Input material: Begin
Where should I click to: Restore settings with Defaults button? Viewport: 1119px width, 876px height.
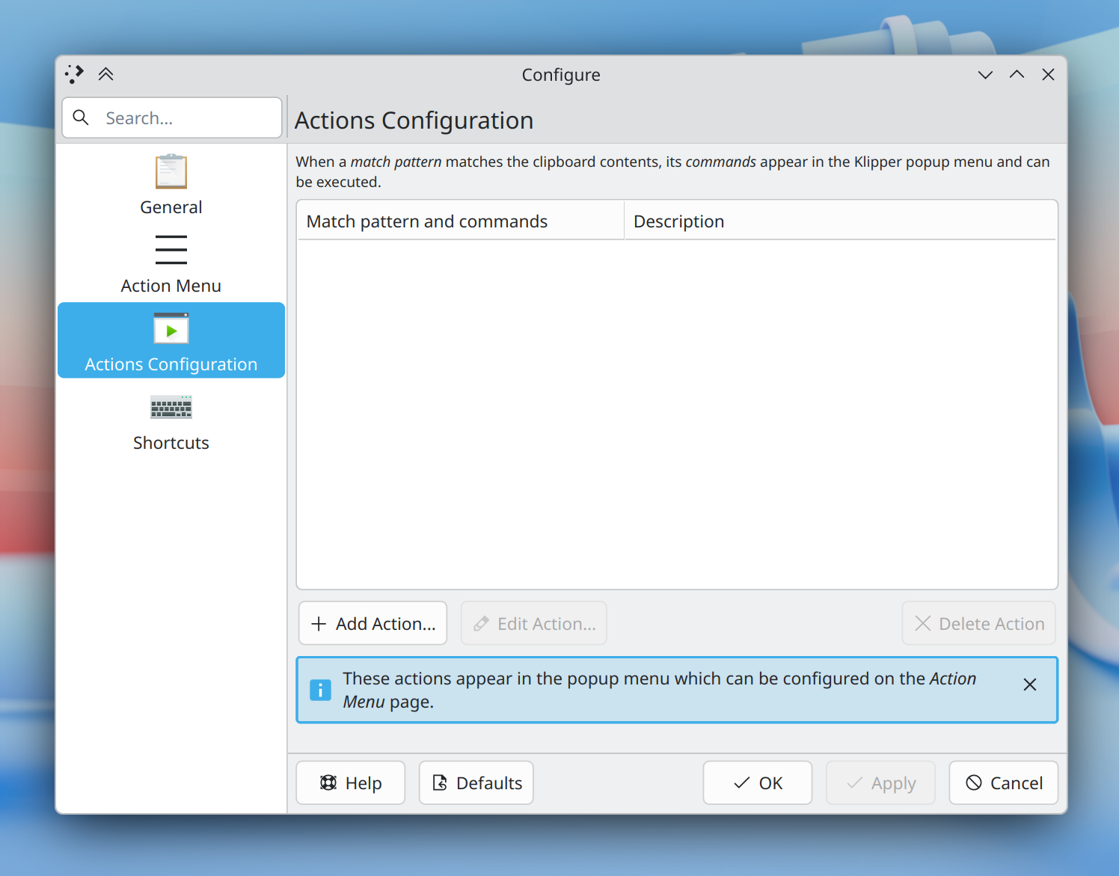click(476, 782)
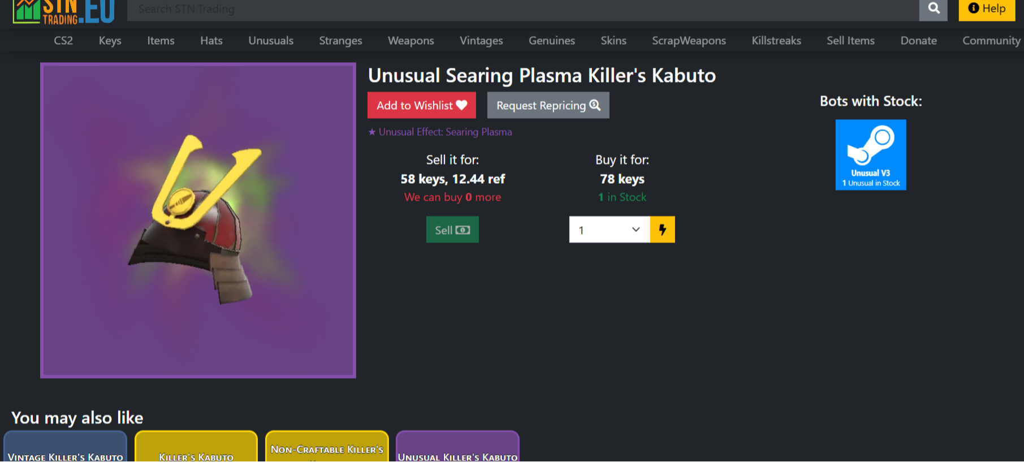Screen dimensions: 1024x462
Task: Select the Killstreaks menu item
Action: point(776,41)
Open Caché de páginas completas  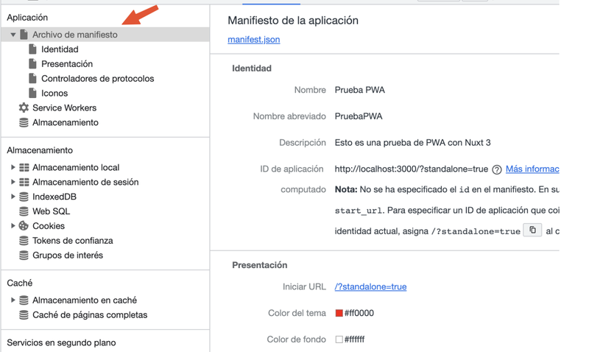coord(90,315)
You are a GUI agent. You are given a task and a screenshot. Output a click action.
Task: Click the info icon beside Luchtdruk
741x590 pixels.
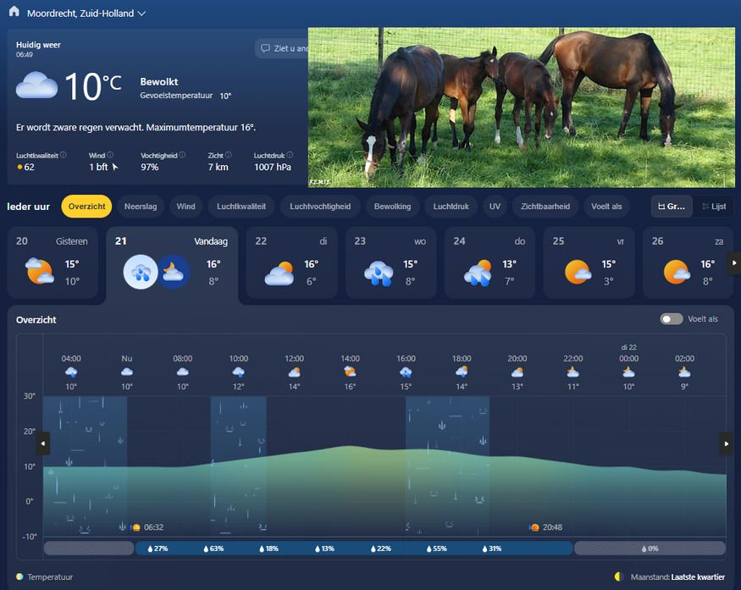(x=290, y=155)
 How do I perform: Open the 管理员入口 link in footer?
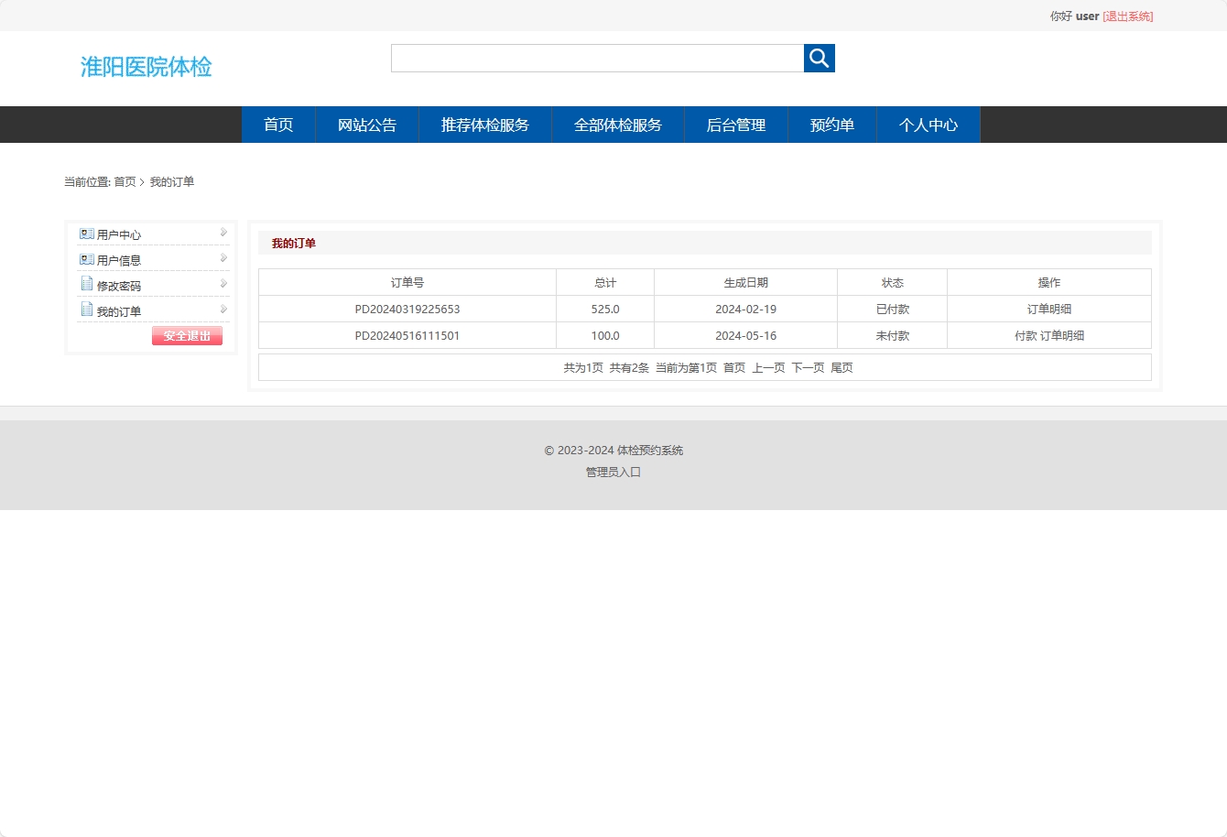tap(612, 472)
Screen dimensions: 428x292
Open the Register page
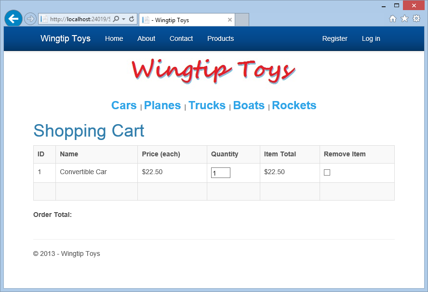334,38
Input material: End
* [Exercise requirements]: Drop the pictures, then write out only the lines running from the one containing "You are a GUI" through the last line above, both included, exactly.

* [Reply]:
You are a GUI agent. You are given a task and a screenshot. Output a click action.
Task: Click the info icon beside Luchtdruk
741x590 pixels.
(x=290, y=155)
 How do I perform: Open the 管理员入口 link in footer?
tap(612, 472)
Screen dimensions: 428x292
Open the Register page
334,38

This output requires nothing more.